I'm still not sure why I didn't have to pay duty this morning, despite they taxed me. But I'm not going to complain about it. I was happy to self-declare just to avoid paying brokerage fees (and other hidden charges) to UPS.


----------



## HellawellCustoms (Feb 8, 2018)

The_Apprentice said:


> Alright, I just went through this scenario this morning with CBSA and a ~$200 USD purchase from LittleMachineShop...   For multiple options, this has already been discussed here:
> 
> https://www.hobby-machinist.com/threads/self-declaring-through-canadian-customs.66049/#post-554070
> 
> I'm still not sure why I didn't have to pay duty this morning, despite they taxed me. But I'm not going to complain about it. I was happy to self-declare just to avoid paying brokerage fees (and other hidden charges) to UPS.
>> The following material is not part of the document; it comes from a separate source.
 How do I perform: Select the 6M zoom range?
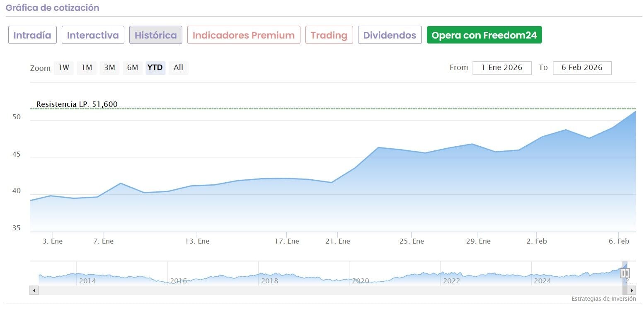pos(133,68)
I got mine all figured out this morning. Apparently places like China where parts are manufactured from there aren't usually any duties as they are a highly ranked exporter or something like that. I forget how they worded it. Anyways my mill shows up tomorrow and the lovely ladies in my town at cbsa pulled some strings and where able to allow me to make the payment locally and saved me a 8 hour drive to fill out paperwork. Payed 270$ taxes and done. I may have to self declare all of my packages from now on. Did your package show up and you just declined it? Or how do you go about avoiding the ups fees.


----------